Die großen Dinge lassen sich nicht niederpinnen, ohne dass sie sich wehren. Ihre Waffe ist die Verwandlung: Fängt man sie ein, scheinen sie plötzlich ganz anders, und die so auftretende Täuschung führt auf seelische Irrwege, lässt man sich von ihr blenden.
Dem kann man freilich entrinnen, indem man alsbald den Kontakt zum Großen, Weiten, Tiefen sucht — jener Wahrnehmung, die sich weder allein durch Sinneseindrücke speist noch durch abstraktes Denken. Nicht Kategorien, Vergleiche oder Ableitungen sind hier gefragt, noch Anschauungen und Visualisierungen, sondern der ungefilterte Eindruck des Kosmos, wie er sich der feinen Seelenhaut unmittelbar darstellt und unser Denken, Fühlen und Verstehen in Ordnung bringen kann.

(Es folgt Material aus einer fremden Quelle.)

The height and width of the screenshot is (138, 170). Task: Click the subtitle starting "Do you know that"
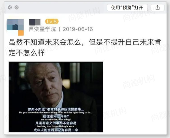pyautogui.click(x=56, y=112)
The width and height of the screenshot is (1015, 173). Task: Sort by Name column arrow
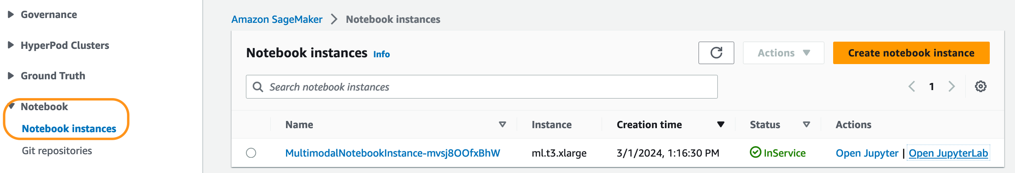(x=502, y=125)
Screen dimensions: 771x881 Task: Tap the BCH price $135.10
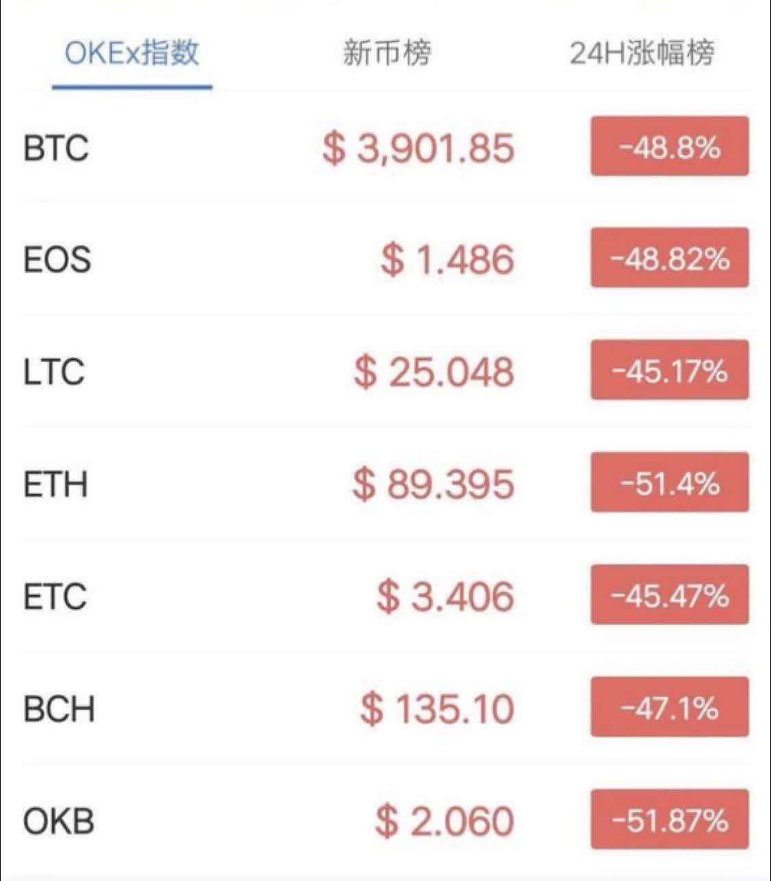click(x=437, y=708)
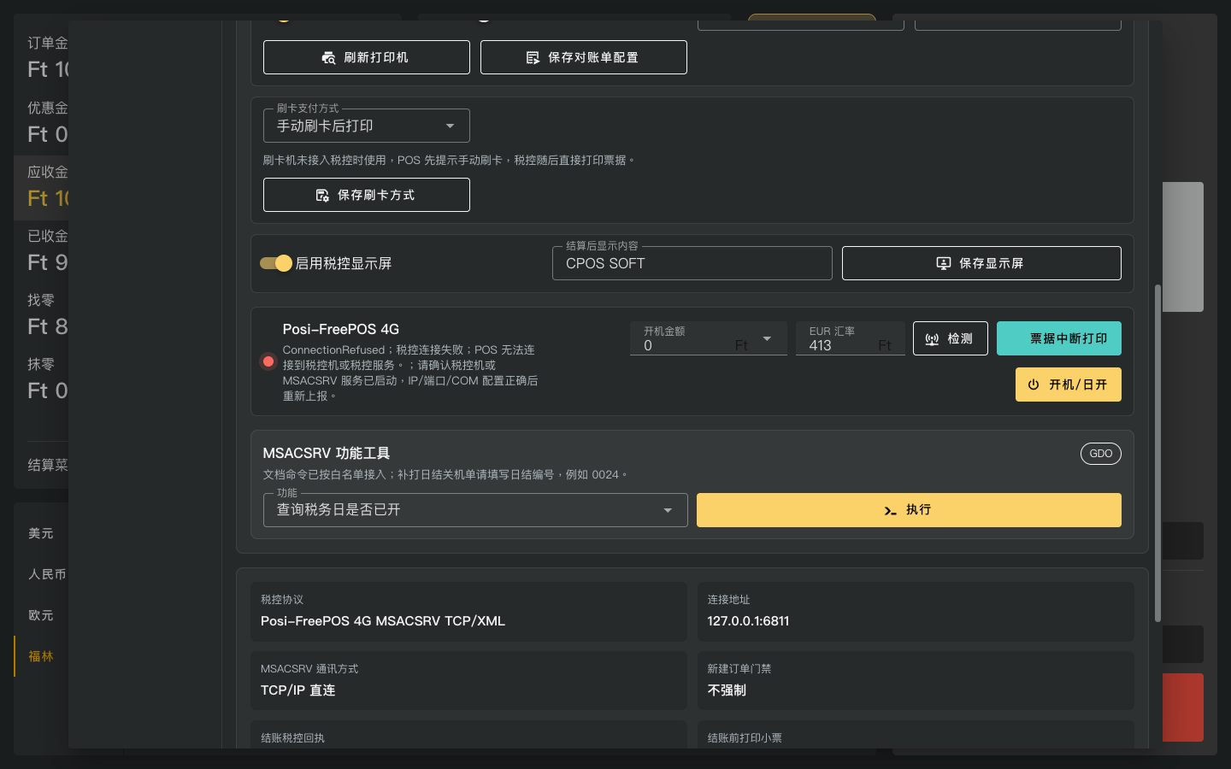The width and height of the screenshot is (1231, 769).
Task: Expand the 功能 dropdown for MSACSRV tools
Action: click(475, 510)
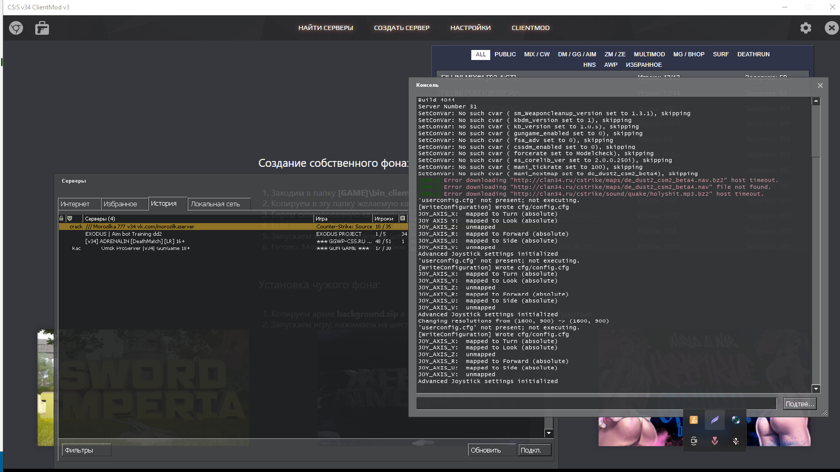Image resolution: width=840 pixels, height=472 pixels.
Task: Click the purple feather tray icon
Action: 714,420
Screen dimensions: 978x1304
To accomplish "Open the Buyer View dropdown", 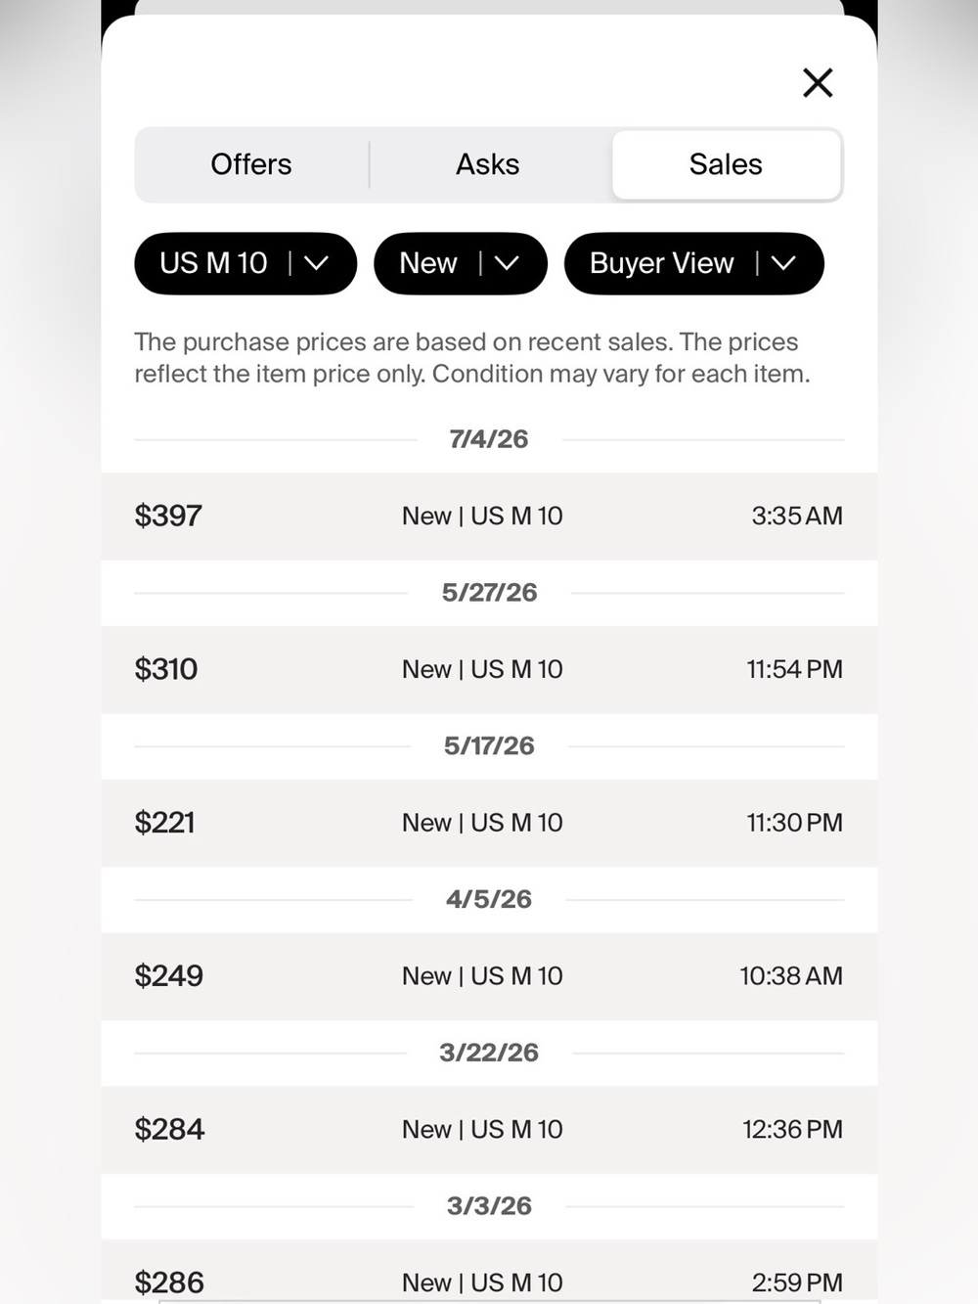I will pos(694,263).
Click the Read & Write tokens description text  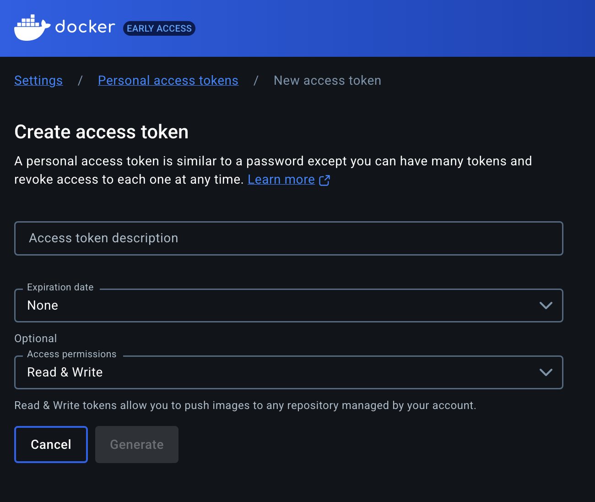coord(245,405)
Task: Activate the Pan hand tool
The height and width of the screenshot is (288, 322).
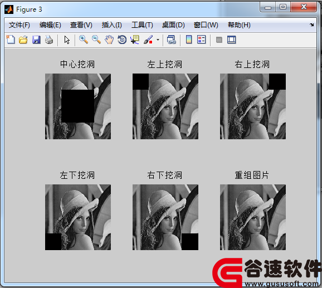Action: coord(109,40)
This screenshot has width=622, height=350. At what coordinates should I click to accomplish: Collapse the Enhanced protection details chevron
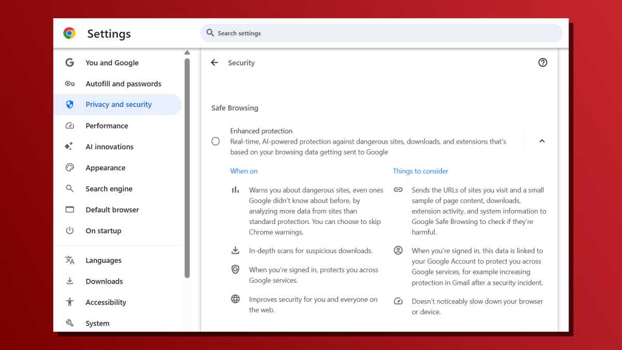coord(542,141)
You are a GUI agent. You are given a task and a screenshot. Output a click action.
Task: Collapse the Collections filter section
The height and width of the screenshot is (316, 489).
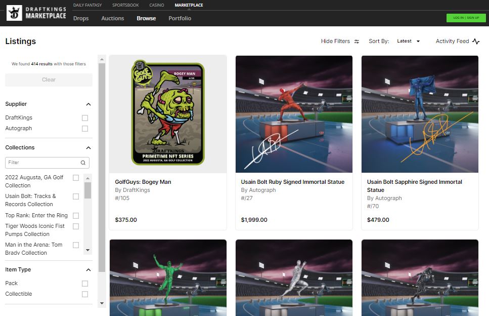(x=88, y=148)
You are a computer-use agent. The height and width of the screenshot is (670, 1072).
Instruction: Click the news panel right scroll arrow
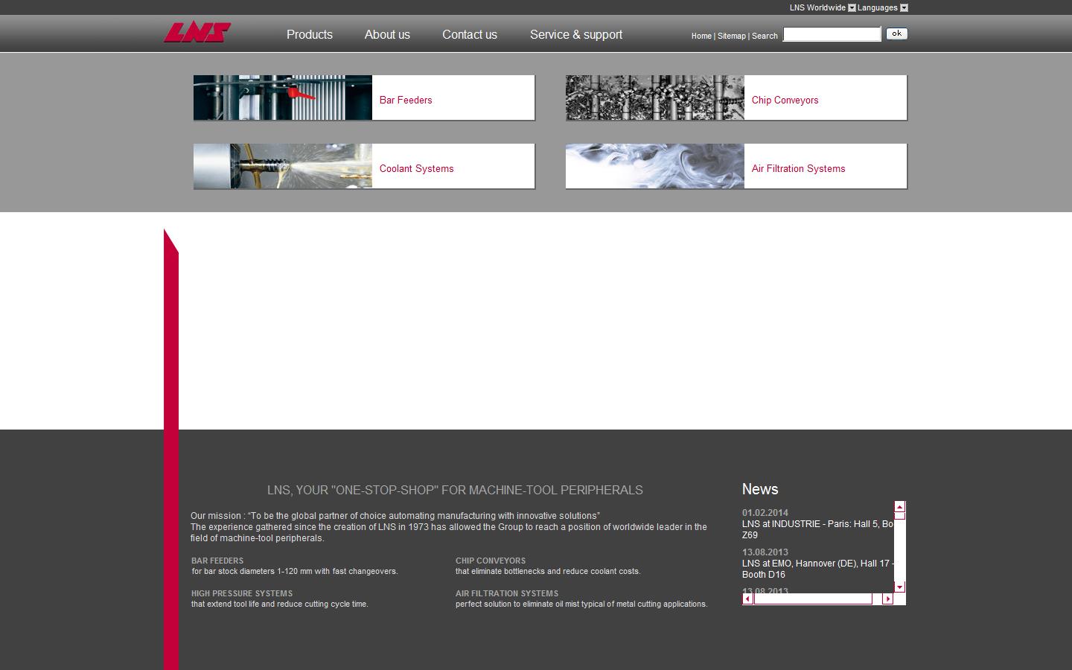click(887, 598)
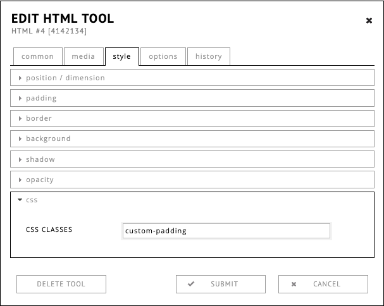
Task: Collapse the css section using its arrow
Action: [x=20, y=200]
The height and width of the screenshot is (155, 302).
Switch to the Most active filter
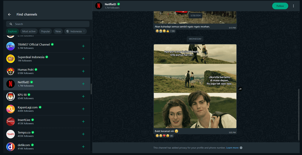pos(29,31)
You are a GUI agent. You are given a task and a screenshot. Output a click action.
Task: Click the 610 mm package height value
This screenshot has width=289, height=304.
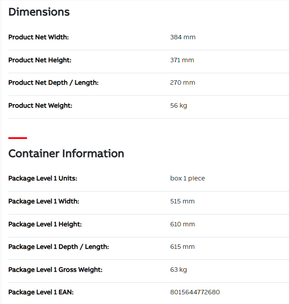(x=182, y=224)
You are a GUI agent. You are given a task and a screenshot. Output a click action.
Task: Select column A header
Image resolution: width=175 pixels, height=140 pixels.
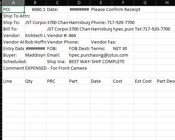13,3
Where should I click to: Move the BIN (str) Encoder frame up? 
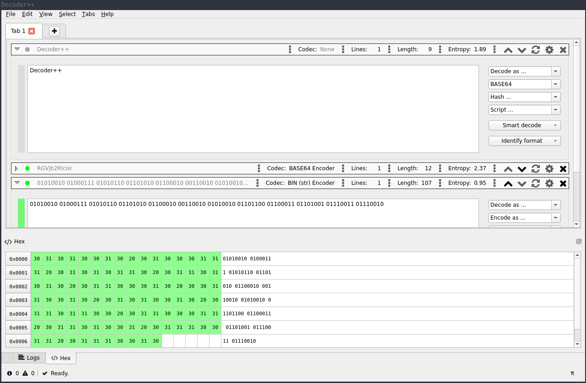tap(508, 183)
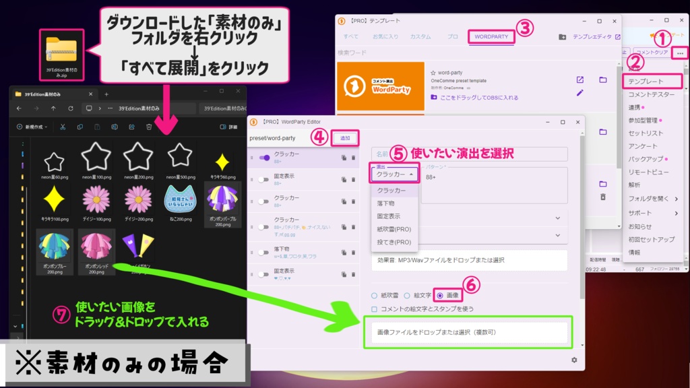Expand the collapsed section chevron in the editor
Screen dimensions: 690x388
(557, 218)
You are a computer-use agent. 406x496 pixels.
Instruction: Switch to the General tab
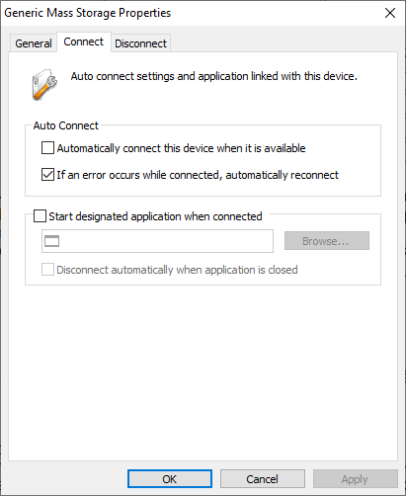pos(34,43)
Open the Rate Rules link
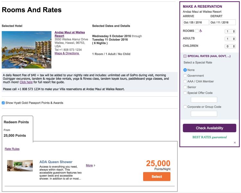Screen dimensions: 241x193 tap(12, 149)
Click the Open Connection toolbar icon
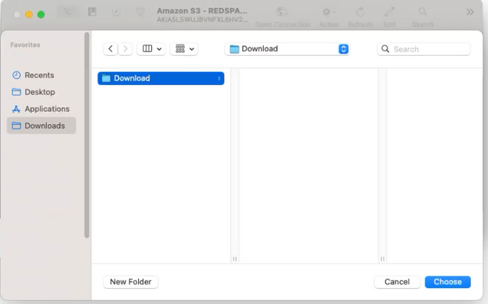 pos(282,12)
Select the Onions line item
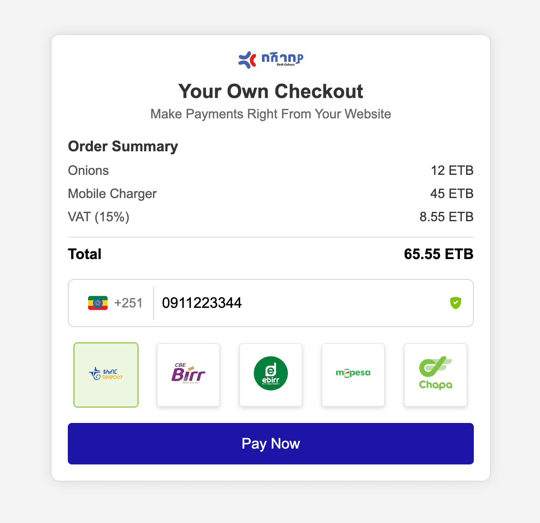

Die Vorstellung von Freiheit gehört zu diesen großen Dingen. Sie muss für immer ohne Definition bleiben, oder aber jede Kraft verlieren, zur Schimäre werden. Indem wir auf eine Definition verzichten, verleihen wir ihr im Gegenteil das nötige Gewicht. Denn wer frei sein will, der muss zuallererst innere Energie erzeugen — gerade dort, wo seelische Knechtschaft herrscht, die übelste Form der Sklaverei. Nur diese innere Energie kann den Bann brechen und dem tiefsten Innern den Blick freigeben auf die äußere Dunkelheit, aber auch auf das einzig Schöne, Wahre und Gute.
Freiheit, das heißt nämlich immer auch geistige Unabhängigkeit von der erdrückenden Last des Sozialen, des Geziemlichen, der Moral von Platons „ungeheurer Bestie“ als lebendem Sinnbild der Gesellschaft: In unserem Normalzustand empfinden wir schlicht alles, was die Bestie ruhigstellt, als richtig und anständig; und alles, was sie provoziert und zu Gegenreaktionen herausfordert, als böse und verabscheuenswert. Nur die wenigsten kommen darüber hinaus.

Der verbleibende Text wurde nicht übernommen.